With larger types that otherwise have similar semantics, you can still have breakage. A straightforward one would be padding in structs. Another one is that a lot of use cases convert pointers to integers and back, so if you change the underlying representation, that's guaranteed to break. Whether that's a good or not is another question, but it's certainly not uncommon.

(Edit: sibling comments make the same point much more succinctly: ABI compatibility!)

jonathrg · 2024-09-28T17:54:39 1727546079

It does work, the problem with ABI changes is that when you change it, you have to change it everywhere at the same time. By default there's nothing stopping you from linking one library built using 32-bit off_t with another library built using 64-bit off_t, and the resulting behaviour can be incredibly unpredictable.

devit · 2024-09-28T20:24:09 1727555049

The C library uses macros so that the referenced symbols are different depending on ABI (e.g. open becomes open64, etc.), but most 3rd party libraries don't bother with that, so they break if their API uses time_t/off_t.

raldi · 2024-09-28T18:15:35 1727547335

I think the main reason they’re introduced is to provide a hint to the programmer and maybe some typesafety against accidentally passing, say, a file descriptor.

account42 · 2024-10-02T14:18:08 1727878688

They are introduced to abstract ABI differences into a common API. They change when you move to a different system but chaning them on the same system was never the intent.

n_plus_1_acc · 2024-10-02T19:54:01 1727898841

That makes sense, thank you.

progbits · 2024-09-28T17:54:11 1727546051

Edit: nevermind others raise better points.

cataphract · 2024-09-28T18:17:02 1727547422

That's not the problem. If time_t was a struct with a single int32_t, you'd be in the same situation when you changed it to int64_t (ABI incompatibility: you need more space to store the value now).

In order not to have this problem you'd need the API to use opaque struts, for which only pointers would be exchanged.

beached_whale · 2024-09-28T17:52:37 1727545957

at the source level it does, but when you have compiled libraries it breaks.

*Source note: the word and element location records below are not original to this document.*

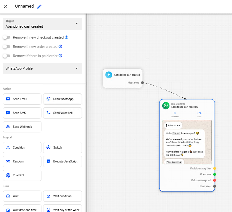Viewport: 232px width, 212px height.
Task: Click the help icon beside new checkout option
Action: [66, 37]
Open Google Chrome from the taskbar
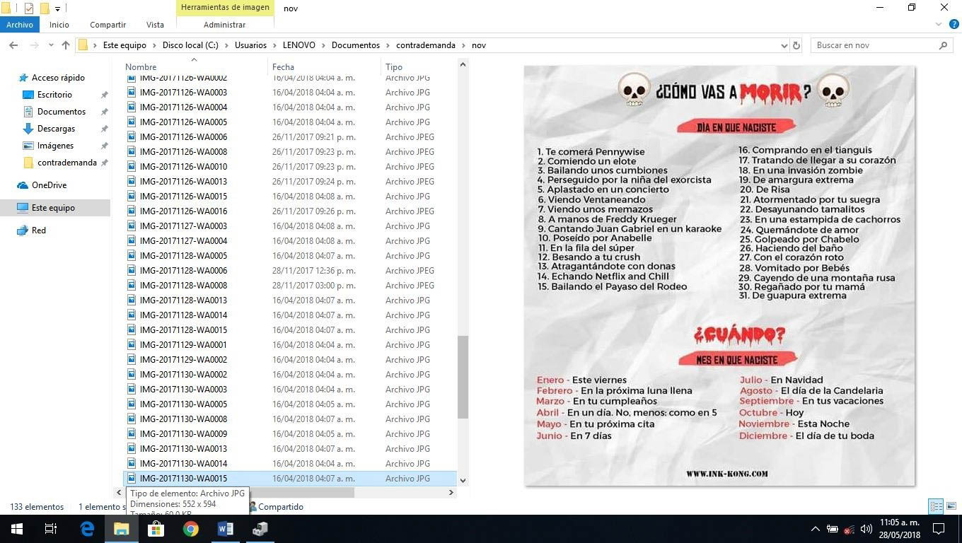962x543 pixels. click(191, 529)
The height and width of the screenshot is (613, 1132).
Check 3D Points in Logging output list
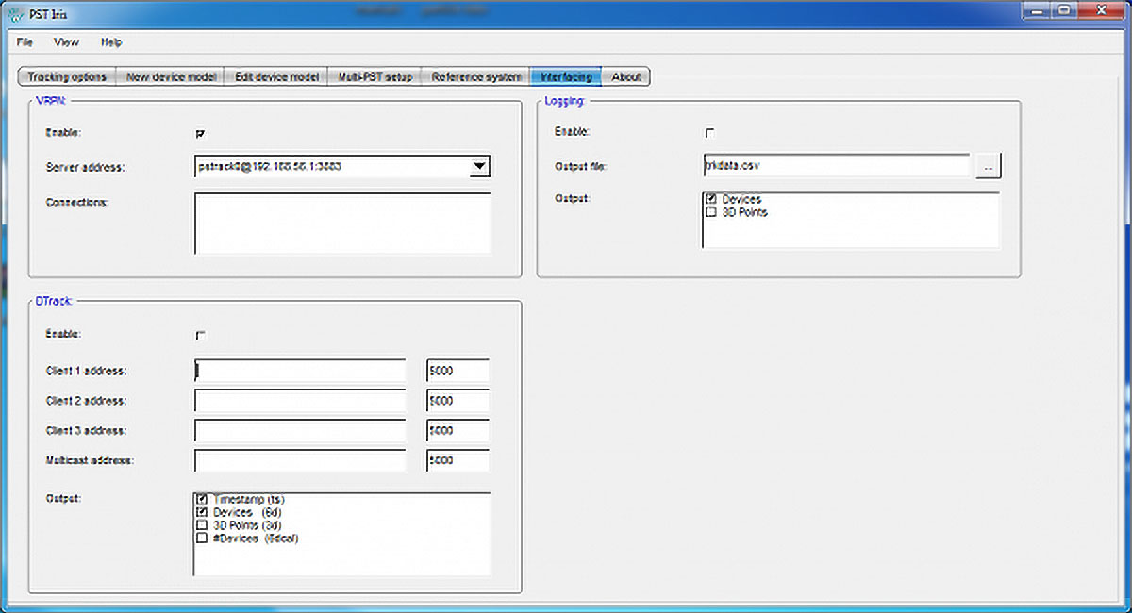711,213
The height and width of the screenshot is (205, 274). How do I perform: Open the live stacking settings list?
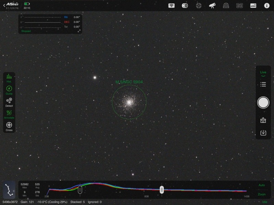263,84
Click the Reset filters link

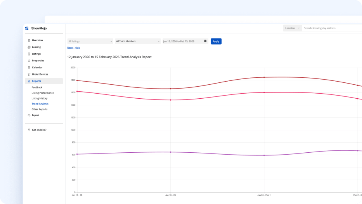coord(70,47)
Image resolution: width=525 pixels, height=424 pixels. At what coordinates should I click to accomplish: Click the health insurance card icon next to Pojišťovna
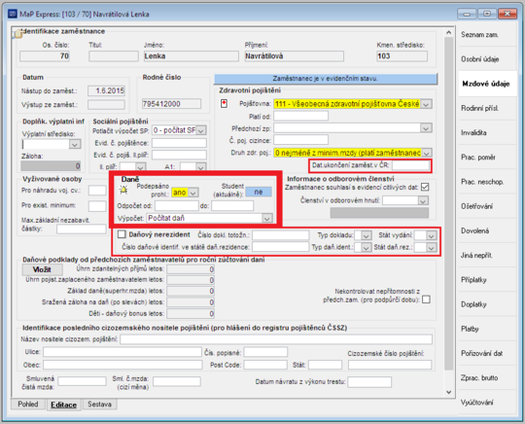click(x=224, y=104)
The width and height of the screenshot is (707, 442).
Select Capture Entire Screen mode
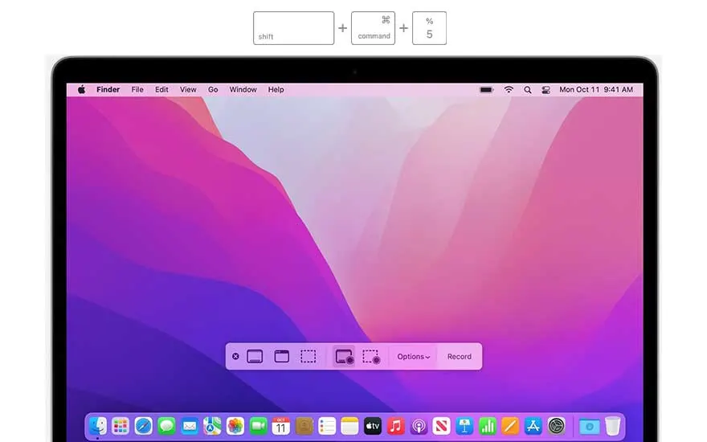pyautogui.click(x=255, y=356)
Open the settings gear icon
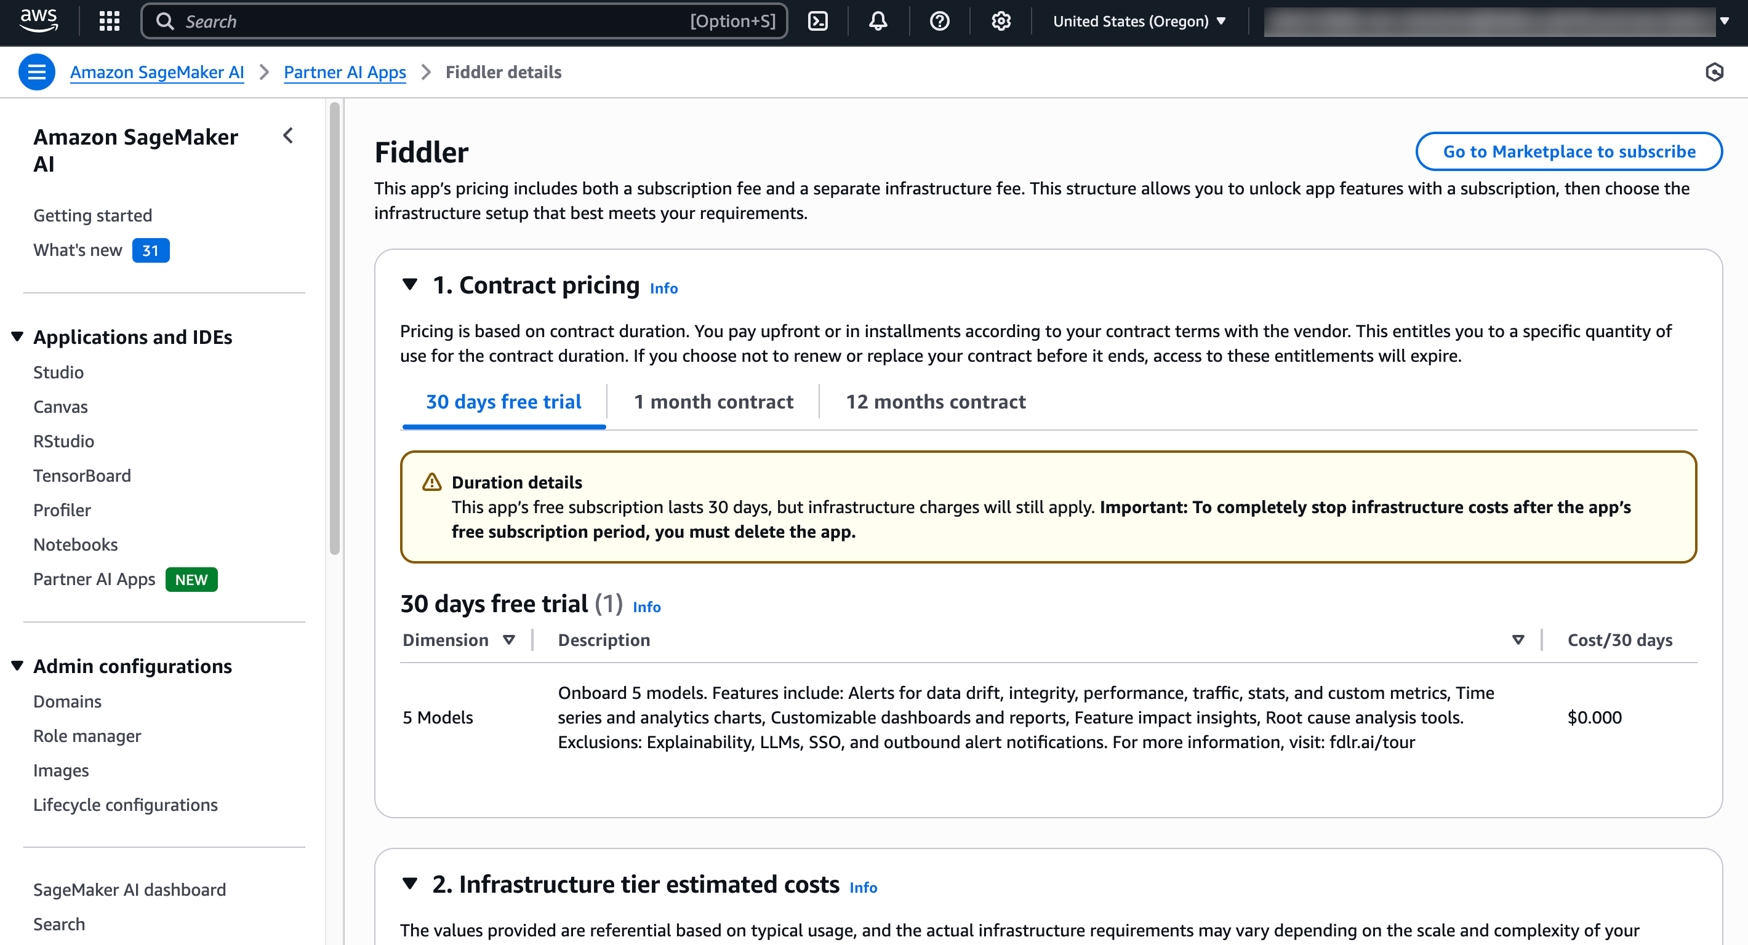The height and width of the screenshot is (945, 1748). [1000, 21]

SkiFire13 · 2024-09-28T17:55:08 1727546108

Yeah, the problem in general with type aliases is that they're just that, aliases, not proper types. This means that they leak all the details of the underlying type, and don't work for proper encapsulation, which is what's needed for being able to change what should be implementation details.

tsimionescu · 2024-09-28T20:15:32 1727554532

The problem here would be exactly the same regardless of what form this type took. The issue is fundamental to any low level language: the size of a type is a part of its public API (well, ABI), by definition. This is true in C++ with private fields as well, for example: if you add a private field to a class, or change the type of a private field with one of a different size, all code using that class has to be re-built. The only way to abstract this is to use types strictly through pointers, the way Java does.

mhandley · 2024-09-28T22:58:38 1727564318

"Let’s consider a trivial example:

  struct {
      int a;
      time_t b;
      int c;
  };

With 32-bit time_t, the offset of c is 8. With the 64-bit type, it’s 12."

Surely it's 16 not 12, as b needs to be 64-bit aligned, so padding is added between a and b? Which also kind of makes the point the author is trying to make stronger.

AshamedCaptain · 2024-09-29T00:55:42 1727571342

Most x86 ABIs do not mandate padding for 64-bit types, due to the lack of 64-bit loads (at the time).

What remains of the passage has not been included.